**TASK BRIEF**: Reproduce the lines of the records below without any changes, from the line that contains "Cancel the blog" to the line that contains "Action: click(315, 42)", including both of those lines.
---------- EXERCISE MATERIAL
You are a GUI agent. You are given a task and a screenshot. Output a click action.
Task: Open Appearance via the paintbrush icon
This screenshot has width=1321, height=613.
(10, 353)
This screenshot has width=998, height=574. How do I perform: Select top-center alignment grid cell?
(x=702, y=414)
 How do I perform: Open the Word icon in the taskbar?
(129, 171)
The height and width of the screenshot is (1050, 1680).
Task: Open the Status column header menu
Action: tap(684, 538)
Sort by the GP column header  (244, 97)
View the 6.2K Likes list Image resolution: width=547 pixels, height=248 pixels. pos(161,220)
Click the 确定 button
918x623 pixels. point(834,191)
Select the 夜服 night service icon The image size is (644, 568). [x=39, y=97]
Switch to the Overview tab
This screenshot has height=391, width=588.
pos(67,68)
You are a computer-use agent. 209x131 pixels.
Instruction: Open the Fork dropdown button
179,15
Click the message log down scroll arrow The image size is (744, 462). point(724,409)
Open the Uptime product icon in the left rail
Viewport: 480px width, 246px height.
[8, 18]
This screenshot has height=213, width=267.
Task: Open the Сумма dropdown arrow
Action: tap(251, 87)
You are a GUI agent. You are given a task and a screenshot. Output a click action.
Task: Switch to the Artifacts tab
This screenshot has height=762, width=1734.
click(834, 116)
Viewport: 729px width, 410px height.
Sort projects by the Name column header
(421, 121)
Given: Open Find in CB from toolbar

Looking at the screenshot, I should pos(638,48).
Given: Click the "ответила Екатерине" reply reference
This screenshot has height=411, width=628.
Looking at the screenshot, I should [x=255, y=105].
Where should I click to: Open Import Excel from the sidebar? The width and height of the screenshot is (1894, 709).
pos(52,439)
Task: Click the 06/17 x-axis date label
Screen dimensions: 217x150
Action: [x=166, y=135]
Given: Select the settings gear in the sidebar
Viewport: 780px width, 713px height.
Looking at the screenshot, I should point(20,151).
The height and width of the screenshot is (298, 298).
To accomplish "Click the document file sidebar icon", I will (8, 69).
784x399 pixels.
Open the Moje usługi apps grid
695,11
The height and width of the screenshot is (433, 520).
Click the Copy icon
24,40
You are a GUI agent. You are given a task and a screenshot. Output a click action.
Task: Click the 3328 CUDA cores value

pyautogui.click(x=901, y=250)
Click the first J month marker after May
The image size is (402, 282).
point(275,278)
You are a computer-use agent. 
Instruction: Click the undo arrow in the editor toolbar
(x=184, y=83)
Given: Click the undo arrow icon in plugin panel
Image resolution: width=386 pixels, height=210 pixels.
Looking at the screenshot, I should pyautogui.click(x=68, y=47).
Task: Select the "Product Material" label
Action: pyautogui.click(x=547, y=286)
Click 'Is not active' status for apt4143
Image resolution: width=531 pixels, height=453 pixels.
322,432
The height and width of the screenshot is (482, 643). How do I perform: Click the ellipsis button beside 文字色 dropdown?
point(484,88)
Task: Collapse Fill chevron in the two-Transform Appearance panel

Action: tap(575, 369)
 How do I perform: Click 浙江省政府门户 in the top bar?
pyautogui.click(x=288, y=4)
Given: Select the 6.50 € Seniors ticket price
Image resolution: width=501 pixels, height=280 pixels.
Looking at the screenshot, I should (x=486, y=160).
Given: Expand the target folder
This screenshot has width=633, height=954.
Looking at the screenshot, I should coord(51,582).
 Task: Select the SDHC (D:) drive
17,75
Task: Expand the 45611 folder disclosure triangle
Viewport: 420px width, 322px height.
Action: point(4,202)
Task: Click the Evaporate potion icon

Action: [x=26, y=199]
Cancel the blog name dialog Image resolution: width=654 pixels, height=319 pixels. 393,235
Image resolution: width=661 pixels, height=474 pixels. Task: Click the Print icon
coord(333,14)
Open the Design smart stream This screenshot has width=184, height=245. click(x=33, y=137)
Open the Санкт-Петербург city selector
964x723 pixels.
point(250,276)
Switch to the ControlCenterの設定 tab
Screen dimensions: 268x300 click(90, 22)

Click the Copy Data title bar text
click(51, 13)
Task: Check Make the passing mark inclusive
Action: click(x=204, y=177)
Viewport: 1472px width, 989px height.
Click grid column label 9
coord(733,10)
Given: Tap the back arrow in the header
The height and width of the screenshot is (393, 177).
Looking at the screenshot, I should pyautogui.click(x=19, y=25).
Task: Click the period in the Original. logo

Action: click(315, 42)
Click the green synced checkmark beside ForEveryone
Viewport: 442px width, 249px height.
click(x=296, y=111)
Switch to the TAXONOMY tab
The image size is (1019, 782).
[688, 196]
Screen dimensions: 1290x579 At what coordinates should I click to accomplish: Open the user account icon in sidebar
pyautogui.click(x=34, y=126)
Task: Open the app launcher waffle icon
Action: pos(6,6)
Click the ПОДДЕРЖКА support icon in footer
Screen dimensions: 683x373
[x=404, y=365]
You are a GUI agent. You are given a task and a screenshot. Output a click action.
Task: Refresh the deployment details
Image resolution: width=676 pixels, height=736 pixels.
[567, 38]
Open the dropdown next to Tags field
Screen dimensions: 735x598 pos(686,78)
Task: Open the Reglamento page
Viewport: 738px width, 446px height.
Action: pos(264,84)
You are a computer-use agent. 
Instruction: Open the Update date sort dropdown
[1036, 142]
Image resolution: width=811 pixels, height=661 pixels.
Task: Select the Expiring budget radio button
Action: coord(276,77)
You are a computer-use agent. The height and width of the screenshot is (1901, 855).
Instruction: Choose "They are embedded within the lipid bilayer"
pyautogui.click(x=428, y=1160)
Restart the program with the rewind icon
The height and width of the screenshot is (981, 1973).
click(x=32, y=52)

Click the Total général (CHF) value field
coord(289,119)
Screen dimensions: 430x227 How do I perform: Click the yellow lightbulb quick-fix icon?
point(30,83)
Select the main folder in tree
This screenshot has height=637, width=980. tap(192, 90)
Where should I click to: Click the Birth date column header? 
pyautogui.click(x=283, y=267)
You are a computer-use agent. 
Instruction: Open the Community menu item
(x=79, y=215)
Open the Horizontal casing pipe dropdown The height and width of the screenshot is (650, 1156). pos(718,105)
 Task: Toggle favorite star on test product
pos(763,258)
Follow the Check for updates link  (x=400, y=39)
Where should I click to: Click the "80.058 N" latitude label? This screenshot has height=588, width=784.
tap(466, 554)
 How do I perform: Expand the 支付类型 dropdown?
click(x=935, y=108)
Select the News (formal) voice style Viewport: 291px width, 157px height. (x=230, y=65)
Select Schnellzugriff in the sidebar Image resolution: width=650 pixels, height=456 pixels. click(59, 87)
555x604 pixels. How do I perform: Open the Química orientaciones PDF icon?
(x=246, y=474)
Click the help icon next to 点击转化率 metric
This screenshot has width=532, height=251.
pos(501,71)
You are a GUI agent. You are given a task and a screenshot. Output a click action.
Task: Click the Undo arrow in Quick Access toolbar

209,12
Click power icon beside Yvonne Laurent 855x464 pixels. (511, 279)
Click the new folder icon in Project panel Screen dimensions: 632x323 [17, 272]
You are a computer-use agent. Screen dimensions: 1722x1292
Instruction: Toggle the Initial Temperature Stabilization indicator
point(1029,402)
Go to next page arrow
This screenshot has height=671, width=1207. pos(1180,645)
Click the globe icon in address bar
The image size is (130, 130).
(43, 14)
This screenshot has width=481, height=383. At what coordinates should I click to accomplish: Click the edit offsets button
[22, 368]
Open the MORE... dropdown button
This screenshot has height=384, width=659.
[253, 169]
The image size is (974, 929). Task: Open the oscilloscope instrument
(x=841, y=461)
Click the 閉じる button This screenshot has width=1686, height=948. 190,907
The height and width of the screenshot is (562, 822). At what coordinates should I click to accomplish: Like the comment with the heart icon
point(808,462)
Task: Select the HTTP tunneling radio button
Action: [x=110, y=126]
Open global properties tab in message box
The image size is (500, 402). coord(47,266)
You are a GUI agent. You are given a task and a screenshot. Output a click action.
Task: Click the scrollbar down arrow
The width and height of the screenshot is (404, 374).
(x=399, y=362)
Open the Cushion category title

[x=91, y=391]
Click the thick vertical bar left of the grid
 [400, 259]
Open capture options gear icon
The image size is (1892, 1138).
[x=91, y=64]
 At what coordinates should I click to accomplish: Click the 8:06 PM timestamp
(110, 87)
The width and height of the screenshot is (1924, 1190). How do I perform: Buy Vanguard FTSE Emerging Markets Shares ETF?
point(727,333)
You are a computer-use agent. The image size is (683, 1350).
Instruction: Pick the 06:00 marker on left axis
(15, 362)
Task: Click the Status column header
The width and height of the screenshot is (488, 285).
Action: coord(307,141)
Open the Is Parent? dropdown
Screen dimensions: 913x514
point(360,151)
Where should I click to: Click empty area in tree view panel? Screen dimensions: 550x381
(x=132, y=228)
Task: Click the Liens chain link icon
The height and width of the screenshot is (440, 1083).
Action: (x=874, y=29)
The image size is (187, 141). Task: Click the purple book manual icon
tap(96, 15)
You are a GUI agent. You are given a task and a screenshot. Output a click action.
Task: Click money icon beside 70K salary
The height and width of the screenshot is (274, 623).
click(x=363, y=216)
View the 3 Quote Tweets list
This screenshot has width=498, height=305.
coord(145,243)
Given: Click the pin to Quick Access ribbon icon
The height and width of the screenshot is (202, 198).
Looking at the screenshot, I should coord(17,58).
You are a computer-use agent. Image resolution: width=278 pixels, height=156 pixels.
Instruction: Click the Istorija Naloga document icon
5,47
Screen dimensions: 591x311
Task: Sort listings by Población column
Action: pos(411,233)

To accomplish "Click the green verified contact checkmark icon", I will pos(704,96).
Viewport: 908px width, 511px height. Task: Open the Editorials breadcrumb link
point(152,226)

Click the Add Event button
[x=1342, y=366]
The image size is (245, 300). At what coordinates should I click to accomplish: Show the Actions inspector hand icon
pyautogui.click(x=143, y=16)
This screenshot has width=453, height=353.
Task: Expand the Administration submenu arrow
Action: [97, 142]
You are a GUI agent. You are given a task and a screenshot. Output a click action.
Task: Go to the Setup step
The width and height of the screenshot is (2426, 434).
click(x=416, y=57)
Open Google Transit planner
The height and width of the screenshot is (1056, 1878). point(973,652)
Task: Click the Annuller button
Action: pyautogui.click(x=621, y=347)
--------------------
**SOLUTION FOR THIS EXERCISE**:
Cancel the blog name dialog Image resolution: width=654 pixels, height=319 pixels. 393,235
Image resolution: width=661 pixels, height=474 pixels. Task: Click the Print icon
coord(333,14)
Open the Design smart stream This screenshot has width=184, height=245. click(x=33, y=137)
Open the Санкт-Петербург city selector
964x723 pixels.
point(250,276)
Switch to the ControlCenterの設定 tab
Screen dimensions: 268x300 click(90, 22)

Click the Copy Data title bar text
click(51, 13)
Task: Check Make the passing mark inclusive
Action: click(x=204, y=177)
Viewport: 1472px width, 989px height.
Click grid column label 9
coord(733,10)
Given: Tap the back arrow in the header
The height and width of the screenshot is (393, 177).
Looking at the screenshot, I should pyautogui.click(x=19, y=25).
Task: Click the period in the Original. logo

Action: click(315, 42)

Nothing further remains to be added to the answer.